Investigate classifying MNIST using naive Bayes. Compute the accuracy values for the four combinations of Gaussian v. Bernoulli distributions and untouched images v. stretched bounding boxes. Please use 20 x 20 for your bounding box dimensions.
For part 1, you must submit a PDF file containing 3 numbers (the average accuracy over 10 folds for each part). For part 2, you will do two things. First, you will submit a screenshot showing your results for a private competition on Kaggle for each of the 12 cases (4 in A, 8 in B). These entries will be named "netid_x" for x 1:12. Each x should be as given in the table below.
x | Method |
---|---|
1 | Gaussian + untouched |
2 | Gaussian + stretched |
3 | Bernoulli + untouched |
4 | Bernoulli + stretched |
5 | 10 trees + 4 depth + untouched |
6 | 10 trees + 4 depth + stretched |
7 | 10 trees + 16 depth + untouched |
8 | 10 trees + 16 depth + stretched |
9 | 30 trees + 4 depth + untouched |
10 | 30 trees + 4 depth + stretched |
11 | 30 trees + 16 depth + untouched |
12 | 30 trees + 16 depth + stretched |
Second, you must submit a PDF file showing each submission value. Your file should also show, as images and all on a single page, the mean of the class distribution for each digit, for each of the four cases in 2A. This is a total of 40 digit images. The class means will be an image where each pixel is between 0 and 1. Please put all class means on a single page, four rows of 10 digits. You should use the convention that 1 is bright and 0 is dark.
Further Submission InstructionsWe will be using Gradescope (pdf submissions) and compass (code submissions) for all your homework submissions this semester.
Compass will be set up and it might take a couple of days that you will see the course online.
The homework deadline still remains the same.
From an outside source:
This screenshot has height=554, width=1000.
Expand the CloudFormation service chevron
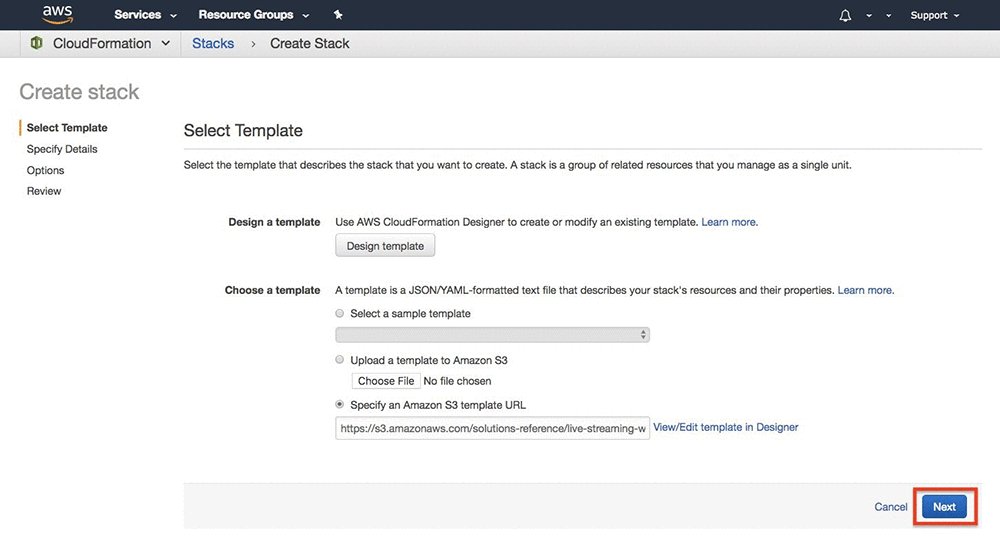[x=166, y=43]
Submit the pdf on Gradescope by Monday.
HW1 codes is due as soon as the compass is set up (you will be notified when the course on the compass is online).
Submission on gradescope:
Course code: MWV5GB
Sign up on Gradescope ONLY by using your Illinois email. We will NOT grade submissions that come from other email ids.
Please follow the following format for submitting your pdf on Gradescope.
Submission on compass: Zip file containing all codes. README.txt file that explains how to run your code.